* Instructions
1. List every four-digit year that appears in the tribute to Renee Lovrien below.
2. Please write the next part of the tribute to Renee Lovrien, picking up after its final sentence.

* Document section
■ ■ ■ ■
“I am not worthy, I am not worthy!” Renee responded with characteristic humor when we approached her with the idea of honoring her in the Walk of the Heroines. We, her seven children, could not disagree more. Renee Lovrien is the epitome of the heroine, and we are so happy that she will be recognized for all she has accomplished.
Renee was born Nov 24, 1934 in St. Paul Minnesota. She attended nursing school, graduating with an RN in 1955. In 1956, she married a medical student and they embarked on a life together that included moving eight times across the country and out of the United States to support her husband’s career. Their first home was in a cottage on the grounds of a state psychiatric hospital, where they both worked in the infirmary that served not only the hospital but the prison down the street. Renee was active in the Nurse’s Association and part of a team that negotiated contracts. The first of Renee’s seven children was born at this time and lived with them in the cottage.
Renee and her husband and their first four children finally settled in Portland, Oregon, where three more children were born. Renee and her husband separated and then divorced, and she was faced with needing to financially support the five children she had at home as well as two in college. With typically resourceful resolve, Renee returned to psychiatric nursing after a twenty year absence. Again, she became involved in the Nurse’s Association and helped with contract negotiations. Renee left nursing to pursue a career as a licensed day care provider, where she touched the lives of 111 children and their families over the next eighteen years.
■ ■ ■ ■
* Source data
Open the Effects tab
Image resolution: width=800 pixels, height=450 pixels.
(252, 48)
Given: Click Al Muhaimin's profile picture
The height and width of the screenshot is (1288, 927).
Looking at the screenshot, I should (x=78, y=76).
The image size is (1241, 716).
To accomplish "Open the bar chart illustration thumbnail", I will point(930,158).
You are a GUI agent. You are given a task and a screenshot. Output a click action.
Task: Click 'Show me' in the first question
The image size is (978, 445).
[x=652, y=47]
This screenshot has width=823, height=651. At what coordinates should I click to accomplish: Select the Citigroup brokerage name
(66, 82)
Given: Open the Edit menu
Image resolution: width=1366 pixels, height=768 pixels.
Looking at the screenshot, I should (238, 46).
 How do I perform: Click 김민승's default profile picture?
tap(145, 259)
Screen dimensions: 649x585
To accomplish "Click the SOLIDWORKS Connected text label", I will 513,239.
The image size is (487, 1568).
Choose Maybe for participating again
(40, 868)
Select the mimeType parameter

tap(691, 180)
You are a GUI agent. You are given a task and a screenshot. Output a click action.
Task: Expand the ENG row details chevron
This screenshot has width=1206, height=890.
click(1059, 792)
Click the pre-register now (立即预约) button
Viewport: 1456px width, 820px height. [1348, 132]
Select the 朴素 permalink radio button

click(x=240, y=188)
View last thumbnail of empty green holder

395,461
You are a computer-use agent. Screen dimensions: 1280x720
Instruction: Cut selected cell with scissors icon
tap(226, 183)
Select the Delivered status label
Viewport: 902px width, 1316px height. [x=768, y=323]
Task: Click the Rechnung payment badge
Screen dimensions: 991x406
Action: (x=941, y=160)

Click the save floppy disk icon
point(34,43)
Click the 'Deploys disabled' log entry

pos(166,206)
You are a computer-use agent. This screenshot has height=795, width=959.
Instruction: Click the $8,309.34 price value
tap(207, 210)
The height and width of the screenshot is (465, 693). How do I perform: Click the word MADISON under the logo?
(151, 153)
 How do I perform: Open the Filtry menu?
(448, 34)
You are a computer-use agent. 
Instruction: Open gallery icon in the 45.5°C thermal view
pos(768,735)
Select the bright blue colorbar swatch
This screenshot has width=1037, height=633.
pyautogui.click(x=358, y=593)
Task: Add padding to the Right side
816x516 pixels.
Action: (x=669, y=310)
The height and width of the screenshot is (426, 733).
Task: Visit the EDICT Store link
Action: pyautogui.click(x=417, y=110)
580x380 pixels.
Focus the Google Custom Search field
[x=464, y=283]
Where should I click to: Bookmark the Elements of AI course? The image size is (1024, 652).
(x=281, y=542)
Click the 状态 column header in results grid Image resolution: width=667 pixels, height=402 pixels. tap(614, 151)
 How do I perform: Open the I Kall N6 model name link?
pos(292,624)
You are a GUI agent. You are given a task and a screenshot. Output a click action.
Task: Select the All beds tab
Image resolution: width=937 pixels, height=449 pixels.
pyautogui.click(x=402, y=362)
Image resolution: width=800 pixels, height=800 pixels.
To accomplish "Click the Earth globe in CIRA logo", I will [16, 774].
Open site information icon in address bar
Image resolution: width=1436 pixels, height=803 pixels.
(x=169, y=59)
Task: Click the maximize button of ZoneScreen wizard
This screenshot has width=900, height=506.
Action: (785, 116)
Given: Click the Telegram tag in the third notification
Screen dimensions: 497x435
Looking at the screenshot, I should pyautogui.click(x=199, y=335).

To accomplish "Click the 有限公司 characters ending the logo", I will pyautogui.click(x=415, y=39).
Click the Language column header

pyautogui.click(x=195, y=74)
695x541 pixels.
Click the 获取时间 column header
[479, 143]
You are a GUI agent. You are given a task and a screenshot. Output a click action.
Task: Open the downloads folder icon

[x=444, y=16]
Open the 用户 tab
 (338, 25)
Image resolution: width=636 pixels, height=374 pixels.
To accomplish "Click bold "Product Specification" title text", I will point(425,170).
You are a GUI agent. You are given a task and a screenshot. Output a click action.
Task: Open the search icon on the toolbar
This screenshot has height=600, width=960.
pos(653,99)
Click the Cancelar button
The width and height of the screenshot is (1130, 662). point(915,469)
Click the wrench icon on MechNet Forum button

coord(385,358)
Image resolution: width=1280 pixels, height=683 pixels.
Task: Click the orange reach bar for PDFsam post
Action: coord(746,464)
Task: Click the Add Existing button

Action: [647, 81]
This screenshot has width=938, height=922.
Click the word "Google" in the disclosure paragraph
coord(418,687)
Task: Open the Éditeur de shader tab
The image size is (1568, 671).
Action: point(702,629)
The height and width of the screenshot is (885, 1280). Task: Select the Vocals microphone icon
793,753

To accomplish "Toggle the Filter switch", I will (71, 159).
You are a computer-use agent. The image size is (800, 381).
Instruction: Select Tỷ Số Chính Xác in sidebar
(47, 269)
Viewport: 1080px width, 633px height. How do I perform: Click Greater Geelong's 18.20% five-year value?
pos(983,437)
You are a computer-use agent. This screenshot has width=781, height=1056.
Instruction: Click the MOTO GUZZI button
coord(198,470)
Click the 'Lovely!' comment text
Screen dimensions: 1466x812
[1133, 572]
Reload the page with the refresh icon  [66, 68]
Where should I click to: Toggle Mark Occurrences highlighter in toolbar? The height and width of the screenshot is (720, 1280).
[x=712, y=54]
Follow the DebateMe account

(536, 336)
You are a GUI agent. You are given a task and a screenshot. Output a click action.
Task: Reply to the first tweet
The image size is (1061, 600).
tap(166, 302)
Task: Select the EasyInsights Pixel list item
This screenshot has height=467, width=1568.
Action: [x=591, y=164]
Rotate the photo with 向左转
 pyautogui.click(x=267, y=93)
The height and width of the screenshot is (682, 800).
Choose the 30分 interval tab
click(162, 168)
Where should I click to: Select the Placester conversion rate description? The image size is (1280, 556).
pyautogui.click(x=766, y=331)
■ ■ ■ ■
* Solved problems
1. 1934, 1955, 1956

2.
Throughout her life, Renee has embraced the values of social justice, compassion, and unconditional acceptance. Her picture was published in the Oregonian when she led her family in the Thanksgiving tradition of serving the homeless in a soup kitchen. She took all seven of her children with her, including the youngest on her back in a backpack. Later, she continued this tradition by taking her grandchildren with her to serve a Thanksgiving meal to elderly indigent citizens. At the age of seventy-four, Renee volunteered for the Red Cross after Hurricane Katrina, traveling to New Orleans to manage a shelter that housed residents with psychiatric disabilities.
In “retirement,” Renee owns a successful online book business and continues in her role as the hub of family life for her children and their own families, all of whom live close by. She provides beautiful, warm, and sumptuous holiday gatherings that provide the basis for traditions and happy memories for us all. These celebrations and the gift of her example of a woman who has maintained a generous spirit, hope, and optimism in the face of adversity will inspire not only current, but future generations.